DOCUMENT SOURCE:
####
26 mars 2020
Orwell, 1903-1950 (VI)
ORWELL
DANS
LE
TEXTE (5)
[George Orwell, Ecrits politiques (1928-1949), Agone, Marseille, 2009]
Dans toute compétition, il y a forcément un gagnant et un perdant. (…) Voilà, en deux mots, la source de tout le mal (p.8)
… dans les quartiers riches la police ne tolère généralement aucune mendicité, même déguisée. D’où il résulte que les mendiants de Londres vivent surtout des pauvres (p.27)
… il est facile de prévoir que, tôt ou tard, les Birmans, comme il arrive dans tous les pays surpeuplés, se verront dépossédés de leurs terres, réduits à l’état de semi-esclaves au service du capitalisme et auront, par surcroît, à souffrir du chômage. Ils découvriront alors ce dont ils se doutent à peine à l’heure actuelle, à savoir que tout ce qui constitue la richesse de leur pays -les puits de pétrole, les mines, la mouture du riz, sa vente et son exportation- est entre les mains britanniques (p.45-46)
Pour commencer, cela devrait ouvrir les yeux du monde extérieur à ce qui est déjà évident pour de nombreux observateurs en Espagne : que le gouvernement actuel a davantage de points de ressemblance que de différences avec le fascisme. (Ce qui ne signifie pas qu’il faille abandonner la lutte contre le fascisme bien plus cru de Franco et d’Hitler. J’ai moi-même commencé à comprendre dès le mois de mai la tendance fasciste du gouvernement, mais je désirais retourner au front, et c’est d’ailleurs ce que j’ai fait.) Deuxièmement, l’élimination du POUM annonce l’attaque imminente contre les anarchistes. Ce sont eux les véritables ennemis que craignent les communistes, bien plus que le POUM numériquement insignifiant (p.61)
La guerre civile n’était pas seulement une guerre mais aussi une révolution. (…) Depuis lors, et surtout depuis décembre de l’année dernière, le véritable combat du gouvernement espagnol a été d’écraser la révolution et de tout remettre dans l’état où il était auparavant. Ils ont plus ou moins réussi à le faire et ont maintenant installé un terrible règne de terreur dirigé contre quiconque est soupçonné de réelles sympathies révolutionnaires (p.64)
####
CONSIGNE: Poursuivez la sélection de citations des Écrits politiques d'Orwell présentée ci-dessus, en reprenant juste après la dernière citation.

DONNÉES FOURNIES:
####
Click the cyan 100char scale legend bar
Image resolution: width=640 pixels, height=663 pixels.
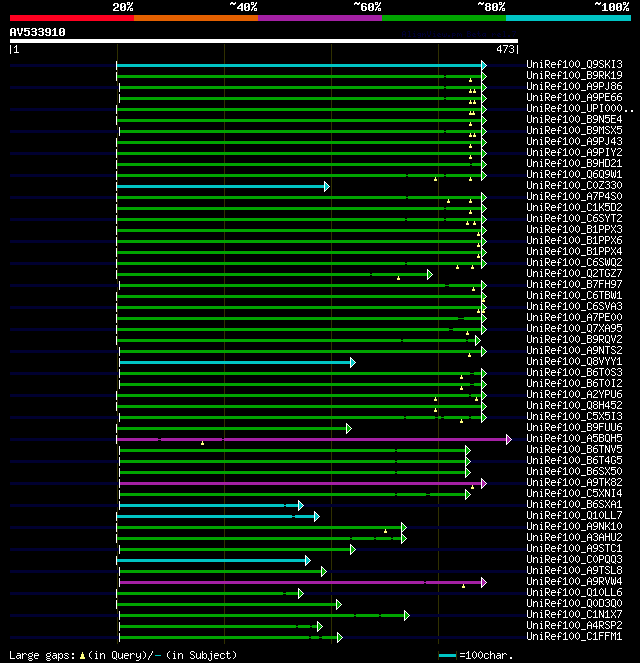[447, 656]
####
PROBLÈME RÉSOLU:
J’ai eu la chance de pouvoir sortir d’Espagne mais beaucoup de mes amis et connaissances sont toujours en prison et je crains fort que certains d’entre eux risquent d’être abattus, non pour une infraction quelconque mais pour s’être opposé au parti communiste (…) ce que j’ai vu là-bas m’a tellement secoué que j’écris et que j’en parle à tout le monde. Naturellement, je suis en train d’écrire un livre sur ce sujet (p.65)
Entre-temps, il semble presque impossible de faire imprimer quoi que ce soit à ce sujet (p.68)
Lorsque la révolution a éclaté, les travailleurs, dans beaucoup de régions d’Espagne, ont établi les prémices d’un gouvernement du peuple : ils ont saisi des terres et des usines, ont mis en place des comités locaux, etc. Le gouvernement, qui est en grande partie contrôlé par le parti communiste, a réussi à défaire une grande partie de tout ça, d’abord en demandant aux travailleurs de ne pas compromettre la guerre et, plus tard, quand il s’est senti plus fort, par la force (p.71)
Ce qui en ressort -c’est en tout cas ainsi que je le vois- c’est que le fascisme n’a pas de contraire réel excepté le socialisme. On ne peut pas se battre contre le fascisme au nom de la ‘’démocratie’’ parce que ce nous appelons démocratie, dans un pays capitaliste, ne peut exister que tant que les choses vont bien ; dans les moments de difficulté, elle se transforme immédiatement en fascisme. La seule chose qui peut empêcher cela est pour les travailleurs de garder le pouvoir entre leurs propres mains (p.72)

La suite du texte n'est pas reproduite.